Politics & Policy

Ex-Im Bank and the GOP’s Cronyism Test

Republicans should take a stand against corporate welfare.

For five years now, the Republican party has attacked the economic policies of President Barack Obama as “crony capitalism.”

And with good reason.

From the stimulus to cash-for-clunkers, from the bailouts to cap-and-trade, from Dodd-Frank to Obamacare, every name-brand initiative of the Obama era has distorted public policy to privilege well-connected insiders and elites at the expense of taxpayers and consumers.

Republicans have slammed all this “corporate welfare” and “venture socialism” for unfairly “picking winners and losers in the marketplace.” In 2012, for the first time, “crony capitalism” was even singled out for condemnation in the Republican party platform.

The Right’s resistance to corporatism is a welcome development. Special-interest favoritism represents a uniquely malignant threat to the economic, political, and social ecosystem that makes America exceptional.

Policy privilege corrupts the free market by rewarding political connections over competitive excellence. It subverts the rule of law by codifying inequality. It undermines social solidarity by pitting citizens against one another, twisting cooperative communities into rival special interests.

And even as cronyism poisons the moral credibility of our institutions of democratic capitalism, it degrades the economic benefits those institutions yield.

According to a 2010 study by the Kauffman Foundation, all net job creation in the United States between 1977 and 2005 came from firms five years old and younger. Yet half of all new businesses fail in their first five years. That is, almost all new American jobs come from the small fraction of new businesses that rocket from startup to superstardom.

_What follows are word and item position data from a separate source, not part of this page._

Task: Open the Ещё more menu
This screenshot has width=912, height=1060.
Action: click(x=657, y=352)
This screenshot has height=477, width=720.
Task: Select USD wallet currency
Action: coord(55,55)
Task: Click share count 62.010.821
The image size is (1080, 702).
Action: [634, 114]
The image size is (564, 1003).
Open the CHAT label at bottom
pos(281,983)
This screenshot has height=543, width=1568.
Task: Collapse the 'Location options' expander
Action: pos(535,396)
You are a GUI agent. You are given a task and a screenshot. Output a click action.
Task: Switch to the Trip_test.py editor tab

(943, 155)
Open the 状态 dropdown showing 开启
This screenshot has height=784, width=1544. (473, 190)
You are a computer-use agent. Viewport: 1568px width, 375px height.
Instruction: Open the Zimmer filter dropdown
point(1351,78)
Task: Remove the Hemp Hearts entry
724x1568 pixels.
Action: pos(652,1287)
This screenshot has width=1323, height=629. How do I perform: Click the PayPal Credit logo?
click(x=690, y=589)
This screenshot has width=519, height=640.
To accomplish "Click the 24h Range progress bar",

Cronyist policies — from tax loopholes to regulatory advantages to direct subsidies — deliberately tilt the playing field to keep those very firms down, to bury them in red tape and slow their disruptive growth.

But it’s precisely the dynamism that new firms bring into the marketplace that creates the jobs and growth our economy needs.

Without it, the American people have every reason to doubt our system’s moral and material legitimacy. After all, if ordinary citizens who “work hard and play by the rules” only end up subsidizing, propping up, and bailing out privileged insiders who don’t, then the land of opportunity really isn’t.

Obamanomics has delivered record corporate profits but sagging middle-class wages and an anemic, jobless recovery. It has promoted and exacerbated inequality. It has isolated the poor and squeezed the middle class.

It has also exposed the president’s party to extreme political vulnerability.

But to seize this opportunity — to fix what’s broken in Washington and our economy — a still-distrusted GOP first must end cronyism in our own ranks. The GOP has to close its branch of the Beltway Favor Bank and truly embrace a free-enterprise economy of, by, and for the people.

Impossible? That’s what they said about earmarks.

Too radical a change? These are principles we already espouse.

Imagine a reformed Republican party seizing the moral high ground against political corruption and economic dysfunction. Imagine its leaders, advocating populist, free-market reforms to restore jobs, growth, and fairness to the economy. Faster than you can say “TARP,” we could pin the Left between their egalitarian facade and their elitist agenda, and force them to choose between K Street and Main Street.

That Republican party could not only unify and excite conservatives, but appeal to hardworking families in the purple and blue communities that President Obama’s special-interest favoritism is leaving behind.

For three years now, Republican leaders have challenged anti-establishment conservatives to come up with a viable plan to make principled conservatism inclusive and popular — to grow our party into a national majority.

Well, here it is.

The question is whether Republicans’ Obama-era opposition to policy privilege has been sincere or situational.

One test will be this summer’s expiring congressional authorization of the federal Export Import Bank. The Ex-Im Bank exists to dole out taxpayer-backed loan guarantees to help American exporters. Most of the benefits go to large corporations that are perfectly capable of securing private financing anywhere in the world.

In short, Congress allows the Ex-Im Bank to unnecessarily risk taxpayer money to subsidize well-connected private companies. President Obama himself called the program “little more than a fund for corporate welfare” back in 2008, when total taxpayer exposure to Ex-Im Bank guarantees was less than half its size today.

Whether the beneficiaries of particular Ex-Im Bank loan guarantees are respected, successful companies like Boeing or crony basket cases like Solyndra is irrelevant. Twisting policy to benefit any business at the expense of others is unfair and anti-growth.

Whether congressional Republicans say so — and do something about it — during the coming Ex-Im Bank debate will tell us a lot about what, and who, the party really stands for in 2014 and beyond.

— Mike Lee is a U.S. senator from Utah and a member of the Senate Judiciary Committee.